• [Your instructions]
Nothing should differ between your answer and the records below.
=== Section Start ===
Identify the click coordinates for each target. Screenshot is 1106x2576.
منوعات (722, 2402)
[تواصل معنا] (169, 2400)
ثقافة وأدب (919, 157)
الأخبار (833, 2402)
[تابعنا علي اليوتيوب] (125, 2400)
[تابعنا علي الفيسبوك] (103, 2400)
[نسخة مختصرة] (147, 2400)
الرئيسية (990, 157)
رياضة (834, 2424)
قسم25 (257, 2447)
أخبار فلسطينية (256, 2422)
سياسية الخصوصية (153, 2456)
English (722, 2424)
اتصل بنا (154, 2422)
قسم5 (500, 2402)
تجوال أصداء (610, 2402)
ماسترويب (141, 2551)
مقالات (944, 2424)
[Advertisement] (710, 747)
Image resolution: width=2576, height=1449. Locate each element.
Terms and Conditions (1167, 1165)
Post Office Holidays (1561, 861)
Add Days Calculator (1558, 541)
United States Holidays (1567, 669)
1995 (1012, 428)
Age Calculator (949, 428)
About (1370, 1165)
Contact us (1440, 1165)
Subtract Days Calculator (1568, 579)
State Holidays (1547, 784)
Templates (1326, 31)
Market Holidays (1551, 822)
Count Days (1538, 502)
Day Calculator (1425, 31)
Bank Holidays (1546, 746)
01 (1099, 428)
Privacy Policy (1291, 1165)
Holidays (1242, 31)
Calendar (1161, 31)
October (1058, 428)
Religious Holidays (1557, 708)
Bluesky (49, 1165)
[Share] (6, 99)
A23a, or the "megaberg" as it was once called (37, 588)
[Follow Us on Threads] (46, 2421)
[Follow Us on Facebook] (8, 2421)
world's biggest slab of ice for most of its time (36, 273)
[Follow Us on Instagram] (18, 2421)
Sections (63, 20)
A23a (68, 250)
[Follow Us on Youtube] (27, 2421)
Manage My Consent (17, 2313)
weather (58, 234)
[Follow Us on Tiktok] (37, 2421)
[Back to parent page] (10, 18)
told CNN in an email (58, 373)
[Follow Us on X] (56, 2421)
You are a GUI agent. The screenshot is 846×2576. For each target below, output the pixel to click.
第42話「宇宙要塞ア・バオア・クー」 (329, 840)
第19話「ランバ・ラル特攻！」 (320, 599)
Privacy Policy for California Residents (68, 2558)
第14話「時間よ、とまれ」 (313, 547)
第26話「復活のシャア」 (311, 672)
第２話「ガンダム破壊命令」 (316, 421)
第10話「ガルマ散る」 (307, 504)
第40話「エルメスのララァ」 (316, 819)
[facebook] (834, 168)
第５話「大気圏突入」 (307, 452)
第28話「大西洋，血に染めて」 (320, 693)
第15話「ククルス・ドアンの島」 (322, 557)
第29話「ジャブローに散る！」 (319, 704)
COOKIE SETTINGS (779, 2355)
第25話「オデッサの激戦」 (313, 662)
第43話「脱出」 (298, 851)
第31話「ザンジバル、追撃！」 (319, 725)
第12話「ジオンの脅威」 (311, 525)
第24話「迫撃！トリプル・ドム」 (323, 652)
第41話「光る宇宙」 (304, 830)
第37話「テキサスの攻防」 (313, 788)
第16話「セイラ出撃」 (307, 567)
=== Section End ===
• [Written solution]
Identify the click coordinates for each target. Screenshot is 1106x2576.
منوعات (722, 2402)
[تواصل معنا] (169, 2400)
ثقافة وأدب (919, 157)
الأخبار (833, 2402)
[تابعنا علي اليوتيوب] (125, 2400)
[تابعنا علي الفيسبوك] (103, 2400)
[نسخة مختصرة] (147, 2400)
الرئيسية (990, 157)
رياضة (834, 2424)
قسم25 (257, 2447)
أخبار فلسطينية (256, 2422)
سياسية الخصوصية (153, 2456)
English (722, 2424)
اتصل بنا (154, 2422)
قسم5 (500, 2402)
تجوال أصداء (610, 2402)
ماسترويب (141, 2551)
مقالات (944, 2424)
[Advertisement] (710, 747)
Image resolution: width=2576, height=1449. Locate each element.
Terms and Conditions (1167, 1165)
Post Office Holidays (1561, 861)
Add Days Calculator (1558, 541)
United States Holidays (1567, 669)
1995 (1012, 428)
Age Calculator (949, 428)
About (1370, 1165)
Contact us (1440, 1165)
Subtract Days Calculator (1568, 579)
State Holidays (1547, 784)
Templates (1326, 31)
Market Holidays (1551, 822)
Count Days (1538, 502)
Day Calculator (1425, 31)
Bank Holidays (1546, 746)
01 (1099, 428)
Privacy Policy (1291, 1165)
Holidays (1242, 31)
Calendar (1161, 31)
October (1058, 428)
Religious Holidays (1557, 708)
Bluesky (49, 1165)
[Share] (6, 99)
A23a, or the "megaberg" as it was once called (37, 588)
[Follow Us on Threads] (46, 2421)
[Follow Us on Facebook] (8, 2421)
world's biggest slab of ice for most of its time (36, 273)
[Follow Us on Instagram] (18, 2421)
Sections (63, 20)
A23a (68, 250)
[Follow Us on Youtube] (27, 2421)
Manage My Consent (17, 2313)
weather (58, 234)
[Follow Us on Tiktok] (37, 2421)
[Back to parent page] (10, 18)
told CNN in an email (58, 373)
[Follow Us on X] (56, 2421)
You are a GUI agent. The screenshot is 846×2576. For each target below, output the pixel to click.
第42話「宇宙要塞ア・バオア・クー」 (329, 840)
第19話「ランバ・ラル特攻！」 (320, 599)
Privacy Policy for California Residents (68, 2558)
第14話「時間よ、とまれ」 (313, 547)
第26話「復活のシャア」 (311, 672)
第２話「ガンダム破壊命令」 (316, 421)
第10話「ガルマ散る」 (307, 504)
第40話「エルメスのララァ」 (316, 819)
[facebook] (834, 168)
第５話「大気圏突入」 (307, 452)
第28話「大西洋，血に染めて」 (320, 693)
第15話「ククルス・ドアンの島」 (322, 557)
第29話「ジャブローに散る！」 (319, 704)
COOKIE SETTINGS (779, 2355)
第25話「オデッサの激戦」 (313, 662)
第43話「脱出」 (298, 851)
第31話「ザンジバル、追撃！」 (319, 725)
第12話「ジオンの脅威」 (311, 525)
第24話「迫撃！トリプル・ドム」 (323, 652)
第41話「光る宇宙」 (304, 830)
第37話「テキサスの攻防」 (313, 788)
第16話「セイラ出撃」 (307, 567)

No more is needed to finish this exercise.